Sod1-/- mice show a much higher level DNA oxidation (i.e., 8-oxo-dG levels) in tissues than any of the mouse models we have studied, which all have deficiencies in one or more of the antioxidant genes. In addition, DNA mutations have been reported to increase significantly in several tissues in Sod1-/- mice. Because the DNA damage response has been shown to play a central role in the generation of senescent cells and because it has been shown that clearance of senescent cells delays aging-associated disorders and increases lifespan in a progeroid mouse model as well as in normal, wild type (WT) mice, we hypothesized that the increased oxidative damage to DNA in tissues of Sod1-/- mice could activate the DNA damage response and drive cells into becoming senescent. To test our hypothesis, we measured various markers of cellular senescence in kidney tissue, a tissue that shows a significant increase in senescent cells with age. We compared kidney from young-adult and old WT mice and young-adult Sod1-/- mice fed ad libitum or a dietary restriction diet.

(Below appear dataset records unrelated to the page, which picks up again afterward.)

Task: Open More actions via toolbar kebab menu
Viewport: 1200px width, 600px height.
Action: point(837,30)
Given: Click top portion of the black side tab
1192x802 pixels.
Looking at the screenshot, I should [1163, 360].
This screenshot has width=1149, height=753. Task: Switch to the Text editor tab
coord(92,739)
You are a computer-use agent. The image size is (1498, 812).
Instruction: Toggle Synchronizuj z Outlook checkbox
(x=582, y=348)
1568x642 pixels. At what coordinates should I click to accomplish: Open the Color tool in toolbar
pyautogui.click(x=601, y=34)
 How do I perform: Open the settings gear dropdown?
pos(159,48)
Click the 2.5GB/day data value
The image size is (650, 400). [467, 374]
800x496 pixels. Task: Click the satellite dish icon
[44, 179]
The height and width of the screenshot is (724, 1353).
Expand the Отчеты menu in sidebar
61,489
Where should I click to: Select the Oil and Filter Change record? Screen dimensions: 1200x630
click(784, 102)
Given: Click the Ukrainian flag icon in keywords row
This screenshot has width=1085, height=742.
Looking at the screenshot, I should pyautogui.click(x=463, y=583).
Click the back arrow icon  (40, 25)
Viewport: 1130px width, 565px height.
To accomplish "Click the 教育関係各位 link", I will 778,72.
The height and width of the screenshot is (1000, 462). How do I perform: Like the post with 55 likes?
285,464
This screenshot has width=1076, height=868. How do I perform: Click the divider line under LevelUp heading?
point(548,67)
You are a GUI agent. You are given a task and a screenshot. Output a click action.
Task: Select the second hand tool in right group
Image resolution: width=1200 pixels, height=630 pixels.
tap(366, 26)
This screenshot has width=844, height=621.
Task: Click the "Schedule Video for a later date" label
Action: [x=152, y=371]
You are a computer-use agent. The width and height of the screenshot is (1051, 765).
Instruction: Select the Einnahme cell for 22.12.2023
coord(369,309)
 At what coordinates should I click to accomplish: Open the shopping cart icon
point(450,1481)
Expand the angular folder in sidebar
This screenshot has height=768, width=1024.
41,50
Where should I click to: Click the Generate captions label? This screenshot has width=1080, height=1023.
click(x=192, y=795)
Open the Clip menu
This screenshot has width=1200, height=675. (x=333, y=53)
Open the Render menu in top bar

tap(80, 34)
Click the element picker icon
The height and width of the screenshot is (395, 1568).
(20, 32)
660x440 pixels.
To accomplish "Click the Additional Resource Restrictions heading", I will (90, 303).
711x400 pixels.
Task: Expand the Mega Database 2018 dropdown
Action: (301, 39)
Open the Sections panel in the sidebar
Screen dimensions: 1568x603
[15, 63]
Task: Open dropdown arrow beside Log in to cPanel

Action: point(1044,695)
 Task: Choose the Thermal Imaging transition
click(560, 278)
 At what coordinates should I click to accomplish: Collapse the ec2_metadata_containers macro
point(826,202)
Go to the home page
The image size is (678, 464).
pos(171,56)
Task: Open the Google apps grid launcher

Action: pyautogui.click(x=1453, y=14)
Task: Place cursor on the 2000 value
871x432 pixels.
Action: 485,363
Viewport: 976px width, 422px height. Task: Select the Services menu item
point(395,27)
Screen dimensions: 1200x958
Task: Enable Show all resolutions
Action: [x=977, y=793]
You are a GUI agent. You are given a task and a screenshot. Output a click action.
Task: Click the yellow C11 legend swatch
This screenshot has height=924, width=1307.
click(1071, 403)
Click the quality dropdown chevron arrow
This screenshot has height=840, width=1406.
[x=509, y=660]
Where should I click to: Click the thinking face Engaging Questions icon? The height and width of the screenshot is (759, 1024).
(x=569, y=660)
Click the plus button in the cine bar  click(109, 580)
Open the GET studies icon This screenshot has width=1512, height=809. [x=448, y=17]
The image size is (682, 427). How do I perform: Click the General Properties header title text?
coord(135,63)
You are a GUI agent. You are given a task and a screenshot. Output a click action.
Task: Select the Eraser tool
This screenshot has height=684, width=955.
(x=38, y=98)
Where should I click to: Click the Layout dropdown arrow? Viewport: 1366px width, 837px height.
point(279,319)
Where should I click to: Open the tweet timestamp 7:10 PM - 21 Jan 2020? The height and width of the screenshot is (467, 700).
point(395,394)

Our data clearly demonstrate that the level of senescent cells is dramatically increased in the kidney of young-adult Sod1-/- mice compared to young-adult WT mice and are at a level comparable to old WT mice. In addition, we observed that the increase in cellular senescence observed in the Sod1-/- mice was attenuated by dietary restriction. Interestingly, the increase in cellular senescence in the Sod1-/- mice was correlated to increased circulating cytokines. Thus, our data suggest that increased cellular senescence could play a role in the accelerated aging phenotype we have observed in the Sod1-/- mice.